Donors largely making good on tsunami aid pledges

 
UN relief chief Jan Egeland said Thursday that donors to tsunami-hit countries were largely making good on their pledges, but he wished the same commitment was shown in other humanitarian crises.

"The donor response has never, ever been better or more generous or more immediate," Egeland, the UN's undersecretary general for humanitarian affairs, told a conference on disaster reduction in Kobe, Japan.

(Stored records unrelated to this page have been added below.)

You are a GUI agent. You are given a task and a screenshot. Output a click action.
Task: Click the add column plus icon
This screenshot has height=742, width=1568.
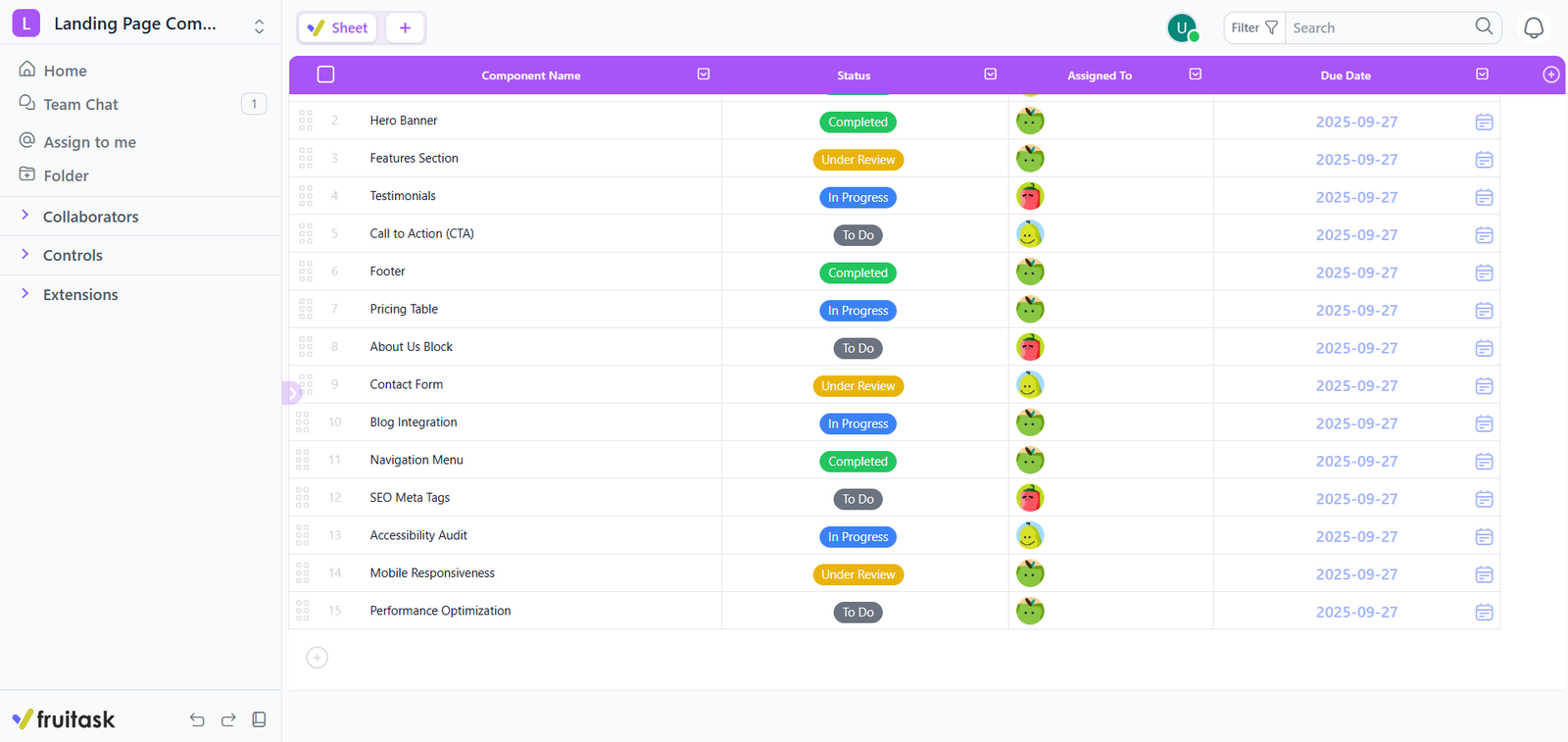click(x=1550, y=74)
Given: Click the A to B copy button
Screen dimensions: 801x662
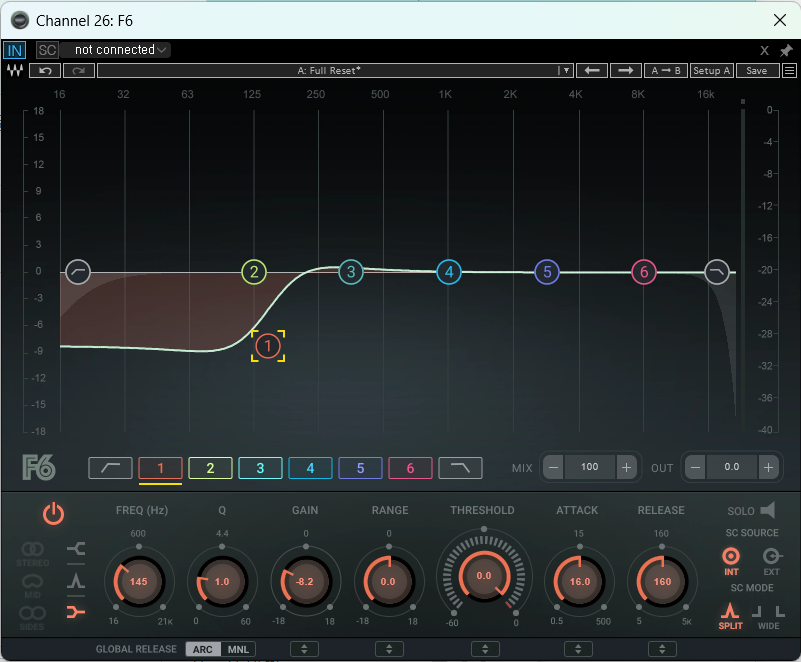Looking at the screenshot, I should tap(665, 71).
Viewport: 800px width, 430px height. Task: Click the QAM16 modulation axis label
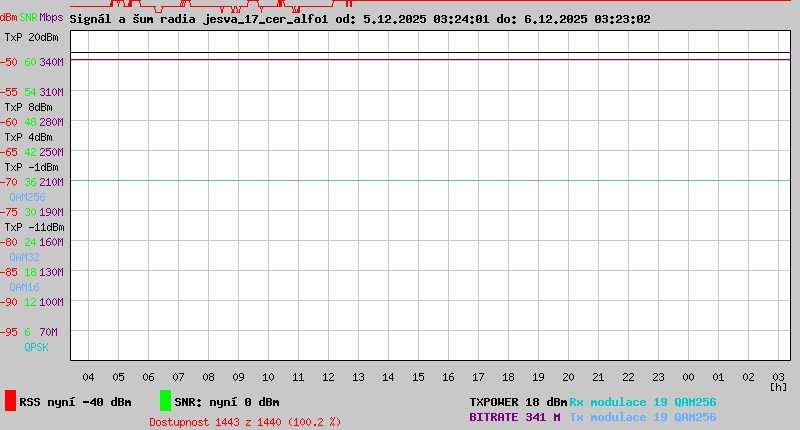pos(24,287)
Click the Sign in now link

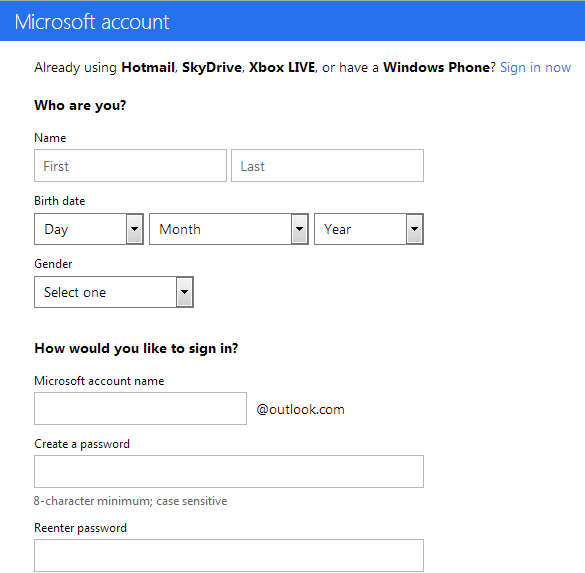point(535,68)
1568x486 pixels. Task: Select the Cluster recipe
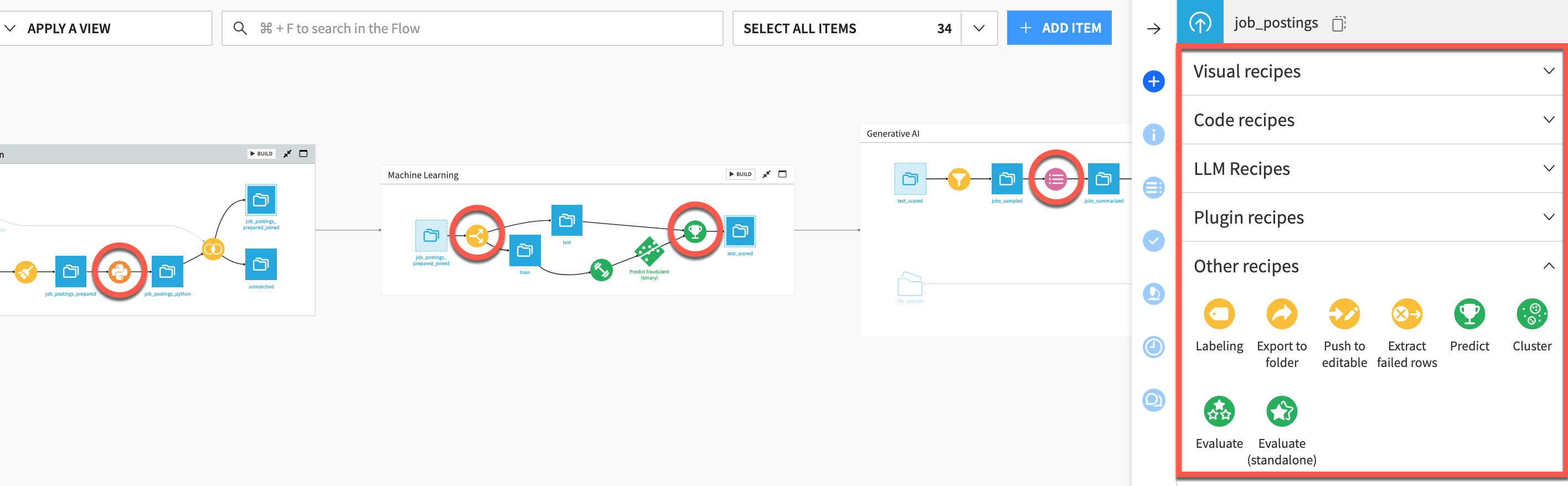[1532, 314]
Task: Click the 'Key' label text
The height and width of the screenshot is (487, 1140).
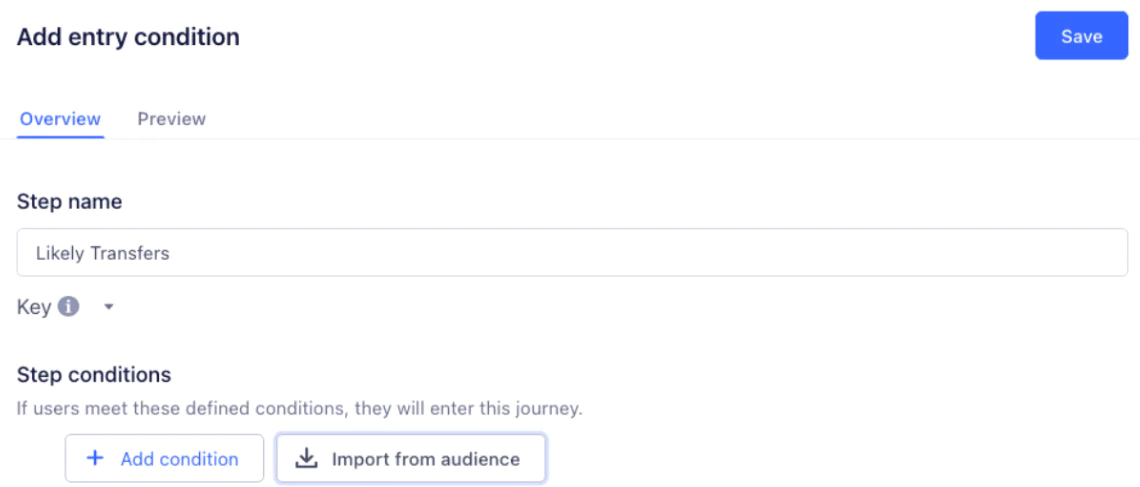Action: [33, 307]
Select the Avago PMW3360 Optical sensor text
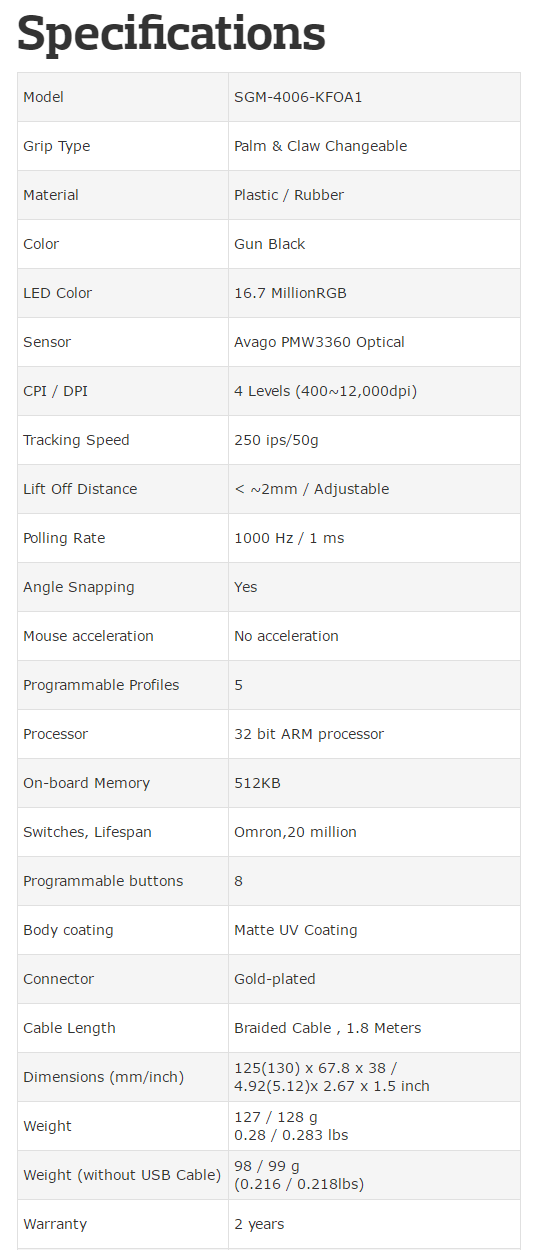Viewport: 537px width, 1250px height. (x=319, y=342)
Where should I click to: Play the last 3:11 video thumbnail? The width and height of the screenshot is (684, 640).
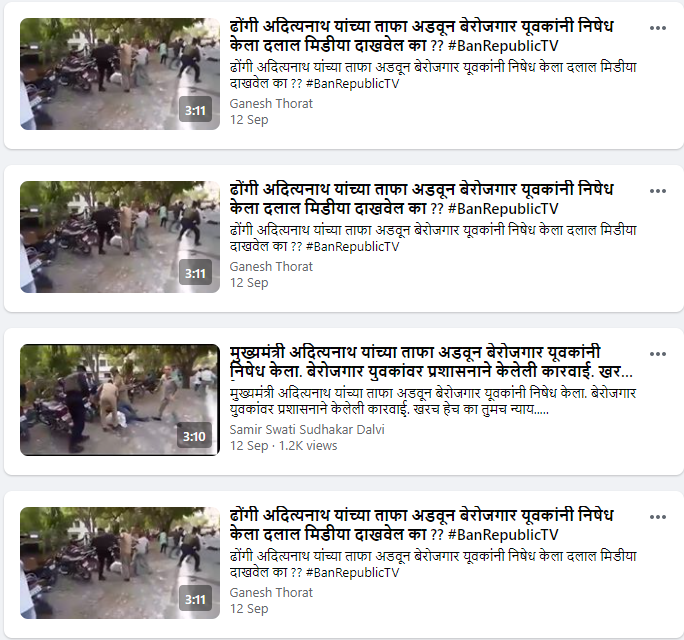coord(120,563)
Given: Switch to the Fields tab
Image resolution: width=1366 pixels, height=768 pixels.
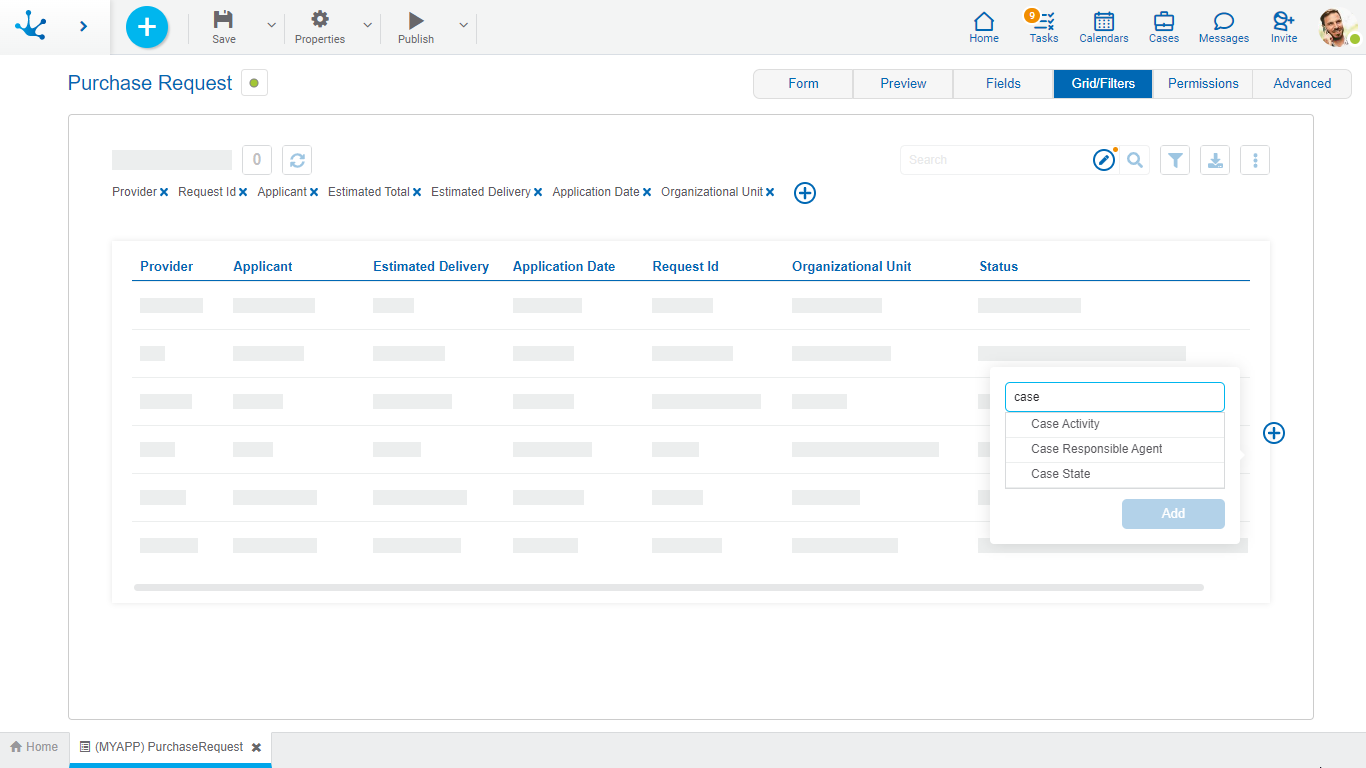Looking at the screenshot, I should 1003,84.
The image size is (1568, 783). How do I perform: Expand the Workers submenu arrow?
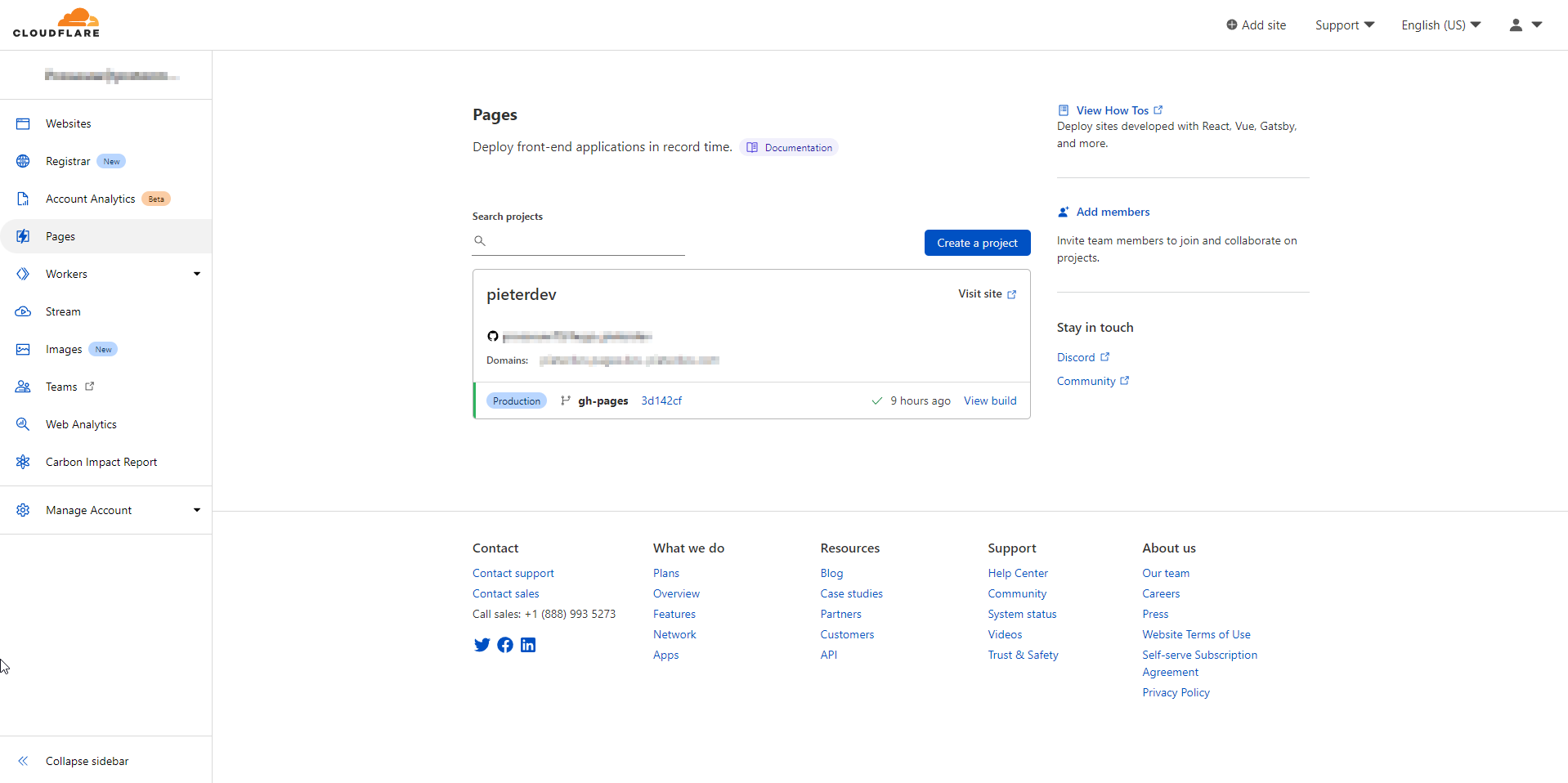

Donor nations promised billions of dollars after the tsunamis, but the United Nations on January 6 appealed for 977 million of it to come as soon as possible to meet the immediate needs of millions of survivors. Egeland said 86 percent of the 977 million dollars had been "covered" and 60 percent of that had been transferred.
"It's the first time ever no one has starved and no one will have no medical services for lack of resources," Egeland said.
 
"I wish we could say the same about Sudan and Congo and the Ivory Coast and a lot of other emergencies where people suffer just as much as on the Indian Ocean beaches," he said.

England famously annoyed rich nations, particularly the United States, when immediately after the tsunamis he accused wealthy governments of being "stingy." But on Thursday he said the money for tsunami victims - along with foreign military assistance - had been effective in providing food, sanitation and water to survivors.
"We have not had the second wave of disease and destruction that we were fearing," Egeland said. Aid advocates have long complained that much of the money promised when major humanitarian crises break out fails to come through after the world spotlight shifts elsewhere.
 
Meanwhile the death toll from last month's Indian Ocean tsunami disaster rose towards a quarter of a million while floods hampered relief efforts in worst-hit Indonesia's Aceh province.
The Indonesian death toll jumped to 166,320, the health ministry said late Wednesday, more than 50,000 higher than the government's previous tally. With the latest tolls, the tsunamis triggered by a 9.0-magnitude quake off the coast of Sumatra island have left nearly 220,000 dead in 11 Indian Ocean countries.